11. A non-transitory storage medium having stored therein instructions that are executable by one or more hardware processors to perform operations comprising:

receiving multiple LoRA (low rank adaptor) models;

batching the LoRA models together to generate one or more batches of the LoRA models;

creating a respective queue for each of the batches of the LoRA models;

calling the LoRA models in a sequence in which the LoRA models were batched; and

using only a single GPU (graphics processing unit), performing simultaneous parallel inferencing on all of the LoRA models.

12. The non-transitory storage medium as recited in claim 11, wherein the GPU is abstracted by a group of VGPUs (virtual GPUs), each of the VGPUs receiving the batches from a respective one of the queues.
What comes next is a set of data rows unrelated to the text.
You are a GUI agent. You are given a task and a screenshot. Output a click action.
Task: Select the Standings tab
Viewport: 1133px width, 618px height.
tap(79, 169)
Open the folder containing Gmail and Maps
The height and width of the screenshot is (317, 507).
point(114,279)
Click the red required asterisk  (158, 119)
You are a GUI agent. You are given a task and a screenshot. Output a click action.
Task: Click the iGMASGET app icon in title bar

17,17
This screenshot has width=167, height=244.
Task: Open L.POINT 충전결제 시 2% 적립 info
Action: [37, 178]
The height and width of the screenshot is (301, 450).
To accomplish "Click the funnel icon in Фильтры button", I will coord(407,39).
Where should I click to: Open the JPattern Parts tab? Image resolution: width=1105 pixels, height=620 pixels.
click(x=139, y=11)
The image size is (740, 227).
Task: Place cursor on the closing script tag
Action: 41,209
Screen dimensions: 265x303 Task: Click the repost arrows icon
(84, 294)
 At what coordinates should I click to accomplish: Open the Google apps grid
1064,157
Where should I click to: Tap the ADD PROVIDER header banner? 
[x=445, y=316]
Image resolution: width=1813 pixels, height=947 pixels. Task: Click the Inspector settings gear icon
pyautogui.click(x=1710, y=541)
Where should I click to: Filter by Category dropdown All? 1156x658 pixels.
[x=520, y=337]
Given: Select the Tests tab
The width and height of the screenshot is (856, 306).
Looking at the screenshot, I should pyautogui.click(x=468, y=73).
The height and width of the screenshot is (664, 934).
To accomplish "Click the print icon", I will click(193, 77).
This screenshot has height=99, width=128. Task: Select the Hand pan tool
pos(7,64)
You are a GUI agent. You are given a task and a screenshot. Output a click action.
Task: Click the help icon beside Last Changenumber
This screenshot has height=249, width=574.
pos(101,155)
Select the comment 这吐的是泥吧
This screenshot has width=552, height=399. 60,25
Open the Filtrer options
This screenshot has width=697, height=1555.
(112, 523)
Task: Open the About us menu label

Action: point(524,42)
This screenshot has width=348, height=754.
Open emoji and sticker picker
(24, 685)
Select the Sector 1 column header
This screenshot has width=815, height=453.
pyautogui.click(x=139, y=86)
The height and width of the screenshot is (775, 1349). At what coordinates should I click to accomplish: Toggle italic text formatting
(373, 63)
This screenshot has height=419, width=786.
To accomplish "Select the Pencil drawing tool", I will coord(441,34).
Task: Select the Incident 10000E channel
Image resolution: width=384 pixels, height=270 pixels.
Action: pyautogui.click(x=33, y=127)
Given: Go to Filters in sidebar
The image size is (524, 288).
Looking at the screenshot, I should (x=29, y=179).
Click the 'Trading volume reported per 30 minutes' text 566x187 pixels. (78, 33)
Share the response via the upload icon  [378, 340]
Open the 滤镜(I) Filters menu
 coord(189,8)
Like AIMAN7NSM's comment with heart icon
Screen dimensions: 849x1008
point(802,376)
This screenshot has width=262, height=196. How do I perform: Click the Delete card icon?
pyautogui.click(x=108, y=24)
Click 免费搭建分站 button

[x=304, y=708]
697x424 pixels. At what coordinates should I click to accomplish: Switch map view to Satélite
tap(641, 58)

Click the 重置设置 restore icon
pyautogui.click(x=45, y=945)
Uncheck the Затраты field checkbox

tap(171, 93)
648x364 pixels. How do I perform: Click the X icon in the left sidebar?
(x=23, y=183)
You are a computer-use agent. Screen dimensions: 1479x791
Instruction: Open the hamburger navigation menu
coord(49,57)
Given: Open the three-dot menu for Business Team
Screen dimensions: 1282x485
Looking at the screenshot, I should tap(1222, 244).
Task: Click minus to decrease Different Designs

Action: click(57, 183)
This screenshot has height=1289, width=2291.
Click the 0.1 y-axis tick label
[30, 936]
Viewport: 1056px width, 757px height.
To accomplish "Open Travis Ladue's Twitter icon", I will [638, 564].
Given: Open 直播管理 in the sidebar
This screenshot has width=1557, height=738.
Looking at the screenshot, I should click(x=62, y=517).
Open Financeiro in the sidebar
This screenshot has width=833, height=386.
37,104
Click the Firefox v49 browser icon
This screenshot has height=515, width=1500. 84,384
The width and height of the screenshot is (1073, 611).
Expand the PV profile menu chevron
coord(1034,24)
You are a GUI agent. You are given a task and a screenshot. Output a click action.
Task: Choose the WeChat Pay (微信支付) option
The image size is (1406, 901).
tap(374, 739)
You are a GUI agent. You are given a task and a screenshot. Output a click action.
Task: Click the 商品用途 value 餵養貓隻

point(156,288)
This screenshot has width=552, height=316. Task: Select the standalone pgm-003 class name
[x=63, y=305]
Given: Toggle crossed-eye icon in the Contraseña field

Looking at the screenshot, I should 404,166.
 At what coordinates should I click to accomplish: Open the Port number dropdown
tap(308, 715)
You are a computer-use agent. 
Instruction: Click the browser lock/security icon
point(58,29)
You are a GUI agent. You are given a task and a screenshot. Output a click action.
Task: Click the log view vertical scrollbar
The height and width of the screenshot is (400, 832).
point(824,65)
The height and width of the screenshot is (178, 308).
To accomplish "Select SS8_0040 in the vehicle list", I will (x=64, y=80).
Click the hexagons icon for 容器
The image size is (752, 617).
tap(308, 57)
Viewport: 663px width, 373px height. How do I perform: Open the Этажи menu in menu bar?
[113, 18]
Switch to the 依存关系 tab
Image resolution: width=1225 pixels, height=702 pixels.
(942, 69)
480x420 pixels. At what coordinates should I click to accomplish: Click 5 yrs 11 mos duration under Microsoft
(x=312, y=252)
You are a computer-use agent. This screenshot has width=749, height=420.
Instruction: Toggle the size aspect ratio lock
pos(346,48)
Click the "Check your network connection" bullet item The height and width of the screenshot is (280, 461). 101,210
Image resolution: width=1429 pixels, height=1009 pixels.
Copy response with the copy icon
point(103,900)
13. The non-transitory storage medium as recited in claim 11, wherein the LoRA models are batched together based on respective output shapes of the LoRA models.

14. The non-transitory storage medium as recited in claim 11, wherein the LoRAs all reside simultaneously in VRAM (virtual random access memory).

15. The non-transitory storage medium as recited in claim 11, wherein the LoRA models have different respective input shapes.

16. The non-transitory storage medium as recited in claim 11, wherein the batching of the LoRA models optimizes a parallel processing capability of the GPU.

17. The non-transitory storage medium as recited in claim 11, wherein a VCPU (virtual central processing unit) of the GPU performs the simultaneous parallel inferencing.

18. The non-transitory storage medium as recited in claim 11, wherein each of the LoRAs has been fine-tuned on a different respective task of a common base model.

19. The non-transitory storage medium as recited in claim 11, wherein the queues are created by an orchestrator that receives the LoRAs and communicates with the GPU.

20. The non-transitory storage medium as recited in claim 11, wherein the LoRAs within a given one of the batches all have the same weights from a common base model.